PainSci » bibliography » Ilfeld et al 2021
updated

One article on PainSci cites Ilfeld 2021: Pain is Weird

PainSci notes on Ilfeld 2021:

This study delivers strong new (ish) evidence that phantom pain is not all between the ears, but in fact the signal is coming from the stump: nociception from the ends of the severed nerves.

“A 6-day continuous peripheral nerve block reduces phantom limb pain as well as physical and emotional dysfunction for at least 1 month.”

This is both therapeutically important for these patients, and a conceptually fascinating insight into how pain works. Specifically, it undermines the popular notion that phantom pain is entirely a brain-generated thing. That's oversimplifying this a bit, but in fairness ten times more detail would still be oversimplifying it…

It’s not really new knowledge — we’ve known for quite a while that “the signal is coming from the stump” — but this experiment was particularly high quality, really locked it down.

original abstract Abstracts here may not perfectly match originals, for a variety of technical and practical reasons. Some abstacts are truncated for my purposes here, if they are particularly long-winded and unhelpful. I occasionally add clarifying notes. And I make some minor corrections.
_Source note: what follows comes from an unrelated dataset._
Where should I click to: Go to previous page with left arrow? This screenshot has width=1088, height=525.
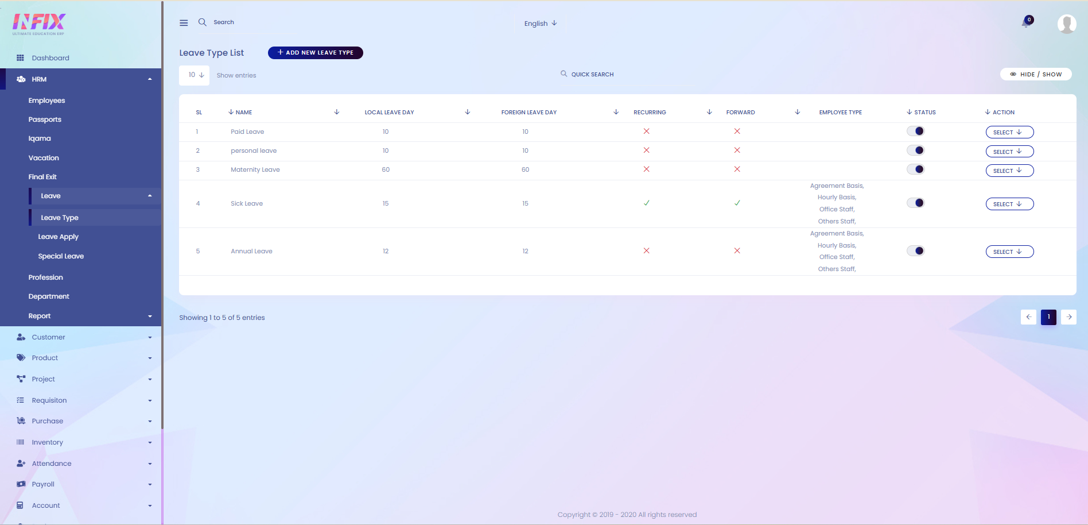coord(1028,317)
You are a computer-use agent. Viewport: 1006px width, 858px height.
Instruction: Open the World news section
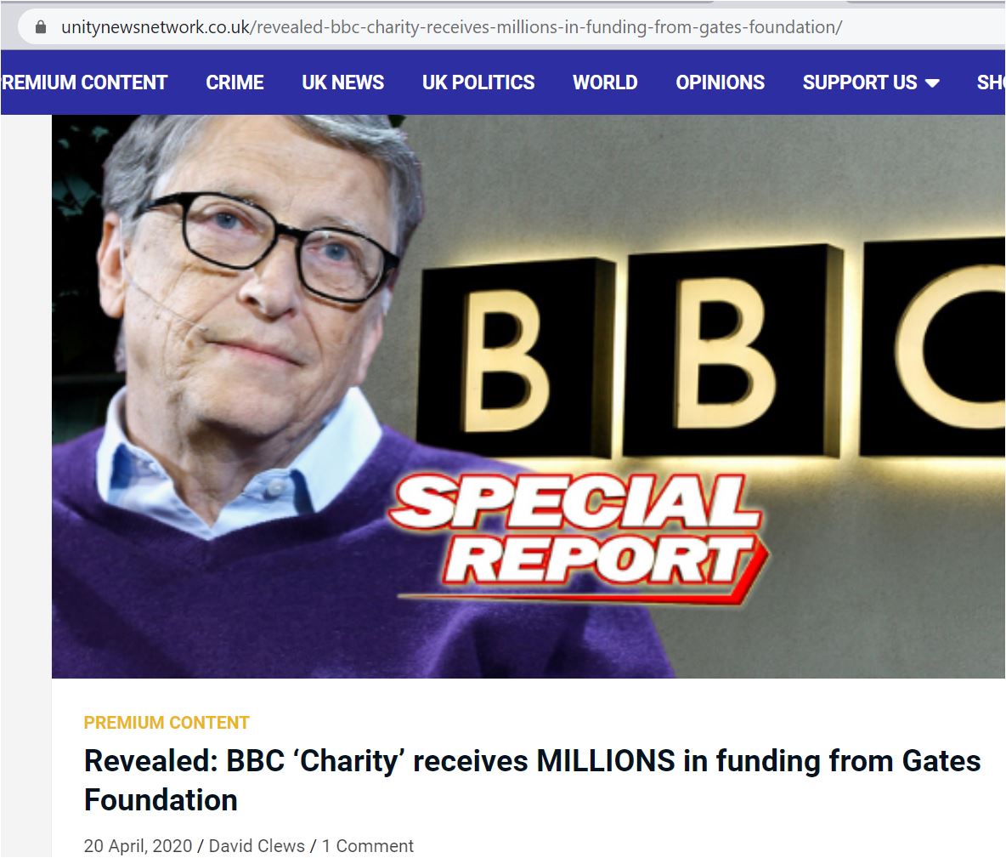[605, 82]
Phantom limb pain is thought to be sustained by reentrant neural pathways, which provoke dysfunctional reorganization in the somatosensory cortex. We hypothesized that disrupting reentrant pathways with a 6-day-long continuous peripheral nerve block reduces phantom pain 4 weeks after treatment. We enrolled patients who had an upper- or lower-limb amputation and established phantom pain. Each was randomized to receive a 6-day perineural infusion of either ropivacaine or normal saline. The primary outcome was the average phantom pain severity as measured with a Numeric Rating Scale (0-10) at 4 weeks, after which an optional crossover treatment was offered within the following 0 to 12 weeks. Pretreatment pain scores were similar in both groups, with a median (interquartile range) of 5.0 (4.0, 7.0) for each. After 4 weeks, average phantom limb pain intensity was a mean (SD) of 3.0 (2.9) in patients given local anesthetic vs 4.5 (2.6) in those given placebo (difference [95% confidence interval] 1.3 [0.4, 2.2], P = 0.003). Patients given local anesthetic had improved global impression of change and less pain-induced physical and emotional dysfunction, but did not differ on depression scores. For subjects who received only the first infusion (no self-selected crossover), the median decrease in phantom limb pain at 6 months for treated subjects was 3.0 (0, 5.0) vs 1.5 (0, 5.0) for the placebo group; there seemed to be little residual benefit at 12 months. We conclude that a 6-day continuous peripheral nerve block reduces phantom limb pain as well as physical and emotional dysfunction for at least 1 month.